On Friday, 11 May 2012 at 09:08:24 UTC, Jacob Carlborg wrote:
On 2012-05-11 10:58, Roman D. Boiko wrote:
Each token contains:
* start index (position in the original encoding, 0 corresponds
to the first code unit after BOM),
* token value encoded as UTF-8 string,
* token kind (e.g., token.kind = TokenKind.Float),
* possibly enum with annotations (e.g., token.annotations =
FloatAnnotation.Hex | FloatAnnotation.Real)
What about line and column information?
Indices of the first code unit of each line are stored inside
lexer and a function will compute Location (line number, column
number, file specification) for any index. This way size of Token
instance is reduced to the minimum. It is assumed that Location
can be computed on demand, and is not needed frequently. So
column is calculated by reverse walk till previous end of line,
etc. Locations will possible to calculate both taking into
account special token sequences (e.g., #line 3 "ab/c.d"), or
discarding them.
* Does it convert numerical literals and similar to their
actual values
It is planned to add a post-processor for that as part of
parser,
please see README.md for some more details.

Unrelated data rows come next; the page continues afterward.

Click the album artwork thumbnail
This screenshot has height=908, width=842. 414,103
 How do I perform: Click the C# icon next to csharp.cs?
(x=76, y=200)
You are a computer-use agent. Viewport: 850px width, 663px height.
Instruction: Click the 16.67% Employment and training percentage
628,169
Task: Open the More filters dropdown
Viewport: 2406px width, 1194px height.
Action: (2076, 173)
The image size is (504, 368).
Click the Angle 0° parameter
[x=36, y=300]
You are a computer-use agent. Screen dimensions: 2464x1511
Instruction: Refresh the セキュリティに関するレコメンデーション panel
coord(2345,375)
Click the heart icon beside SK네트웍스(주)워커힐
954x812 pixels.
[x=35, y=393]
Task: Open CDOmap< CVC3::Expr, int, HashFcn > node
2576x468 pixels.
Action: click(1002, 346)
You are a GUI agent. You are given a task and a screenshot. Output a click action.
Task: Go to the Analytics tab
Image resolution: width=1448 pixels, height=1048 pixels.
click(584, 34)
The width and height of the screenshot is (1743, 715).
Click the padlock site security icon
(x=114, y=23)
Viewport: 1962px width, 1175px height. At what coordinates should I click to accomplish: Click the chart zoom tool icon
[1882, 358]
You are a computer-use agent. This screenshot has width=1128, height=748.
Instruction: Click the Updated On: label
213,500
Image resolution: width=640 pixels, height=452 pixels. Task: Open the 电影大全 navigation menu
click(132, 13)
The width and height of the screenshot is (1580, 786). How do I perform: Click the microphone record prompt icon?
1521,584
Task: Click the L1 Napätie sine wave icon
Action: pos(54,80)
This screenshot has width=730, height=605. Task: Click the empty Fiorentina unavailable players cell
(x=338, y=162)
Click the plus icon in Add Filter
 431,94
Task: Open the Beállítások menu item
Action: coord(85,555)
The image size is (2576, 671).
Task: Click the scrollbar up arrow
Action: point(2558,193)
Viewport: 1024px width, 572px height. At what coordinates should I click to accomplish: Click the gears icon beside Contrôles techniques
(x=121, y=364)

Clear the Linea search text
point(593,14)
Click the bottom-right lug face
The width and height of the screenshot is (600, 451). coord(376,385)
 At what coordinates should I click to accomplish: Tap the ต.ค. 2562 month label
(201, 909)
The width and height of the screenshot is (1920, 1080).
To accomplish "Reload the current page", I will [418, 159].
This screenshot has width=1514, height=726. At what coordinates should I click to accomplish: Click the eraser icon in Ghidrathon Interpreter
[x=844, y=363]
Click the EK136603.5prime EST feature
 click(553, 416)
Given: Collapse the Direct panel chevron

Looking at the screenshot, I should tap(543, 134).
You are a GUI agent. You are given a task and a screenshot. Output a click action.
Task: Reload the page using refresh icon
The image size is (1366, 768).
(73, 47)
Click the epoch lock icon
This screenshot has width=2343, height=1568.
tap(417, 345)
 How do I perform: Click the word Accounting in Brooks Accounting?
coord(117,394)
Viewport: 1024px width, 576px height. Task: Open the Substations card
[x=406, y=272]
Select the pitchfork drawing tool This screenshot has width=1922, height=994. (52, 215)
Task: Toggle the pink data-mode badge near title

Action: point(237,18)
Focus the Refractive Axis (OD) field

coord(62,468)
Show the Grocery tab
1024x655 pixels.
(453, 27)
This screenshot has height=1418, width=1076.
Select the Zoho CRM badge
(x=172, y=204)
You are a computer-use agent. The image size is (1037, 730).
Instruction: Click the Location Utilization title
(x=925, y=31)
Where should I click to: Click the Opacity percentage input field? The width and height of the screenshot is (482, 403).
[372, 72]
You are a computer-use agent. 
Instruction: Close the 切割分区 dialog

Isn't that a job for the lexer?
That might be done in lexer for efficiency reasons (to avoid
lexing token value again). But separating this into a dedicated
post-processing phase leads to a much cleaner design (IMO), also
suitable for uses when such values are not needed. Also I don't
think that performance would be improved given the ratio of
number of literals to total number of tokens and the need to
store additional information per token if it is done in lexer. I
will elaborate on that later.